Primeiro, pede-se que alguém seja colocado na cadeia sem julgamento, sem apresentação de provas consistentes de qualquer crime, e dois anos após o suposto fato — algo aberrante. Em seguida, solicita-se que Alexandre de Moraes, uma das supostas vítimas e que tem colecionado entreveros com os réus, seja o juiz responsável por julgar todo o caso.
Além disso, há o pedido para que a “grande imprensa” (imprensa burguesa) e o Congresso Nacional se posicionem sobre o caso. Ora, o processo sequer foi julgado, e o Esquerda Online já exige da burguesia uma resposta o mais rápido possível.
O texto, como um todo, serve para refletirmos sobre a posição a que chegou a esquerda pequeno-burguesa no Brasil. Desde o início do golpe de Estado até as eleições de 2022, não houve luta nem contra os golpistas, nem contra Bolsonaro. É importante lembrar que, desde 2013, o PCO alertava sobre o golpe de 2016, enquanto a maioria da esquerda se manteve inerte diante da derrubada de Dilma Rousseff. Pelo contrário, parte da esquerda chegou a sair às ruas para defender o golpe de Estado.
Já no que diz respeito a Bolsonaro, o PCO iniciou a campanha “Fora Bolsonaro” ainda antes do segundo turno das eleições de 2018, quando já era evidente a vitória bolsonarista sobre Haddad. A esquerda pequeno-burguesa, no entanto, decidiu não lutar e, durante a pandemia, encontrou o pretexto ideal para permanecer em casa.
Somente em 2021, após centenas de milhares de mortes pela Covid-19 no Brasil, diante de uma crise econômica generalizada e pressionados pelo ato de 1º de Maio organizado pelo PCO na praça da Sé, em São Paulo, é que resolveu sair às ruas. No entanto, o objetivo deixou de ser retirar Bolsonaro do governo, passando a permitir que a direita não bolsonarista se inserisse nas manifestações. Isso acabou por enfraquecer a luta contra Bolsonaro naquele momento e abriu espaço para que uma parte considerável da direita integrasse a chapa de Lula, que acabou eleito.
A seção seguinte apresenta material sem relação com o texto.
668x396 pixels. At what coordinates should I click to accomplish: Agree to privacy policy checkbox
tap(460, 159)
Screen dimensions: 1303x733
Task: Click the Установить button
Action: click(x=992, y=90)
Agora, o mesmo setor da esquerda que se recusa a sair de casa e a levantar suas bandeiras – o que não ocorre desde junho de 2013 – pede que a burguesia combata o bolsonarismo utilizando um dos congressos mais conservadores desde o fim da ditadura, a imprensa burguesa, a polícia e o STF.
Trata-se de uma terceirização da luta política, o que é natural para quem não pretende lutar contra a direita tradicional nem contra o bolsonarismo. O problema que surge é: vai dar certo? As organizações da burguesia — a mesma que implementou a Ditadura Militar de 1964 e deu o golpe de 2016 — irão proteger a esquerda e a população do bolsonarismo para garantir a democracia? Claramente, a resposta é não.
Assim como a burguesia utiliza as leis conhecidas como “leis do crime de ódio” para perseguir a esquerda que luta pela Palestina, ela usará este caso para retirar ainda mais direitos do povo brasileiro. A esquerda caminha para ajudar a burguesia nisso, acabando com direitos fundamentais como o de livre reunião, o de livre pensamento, o direito de manifestação, entre outros.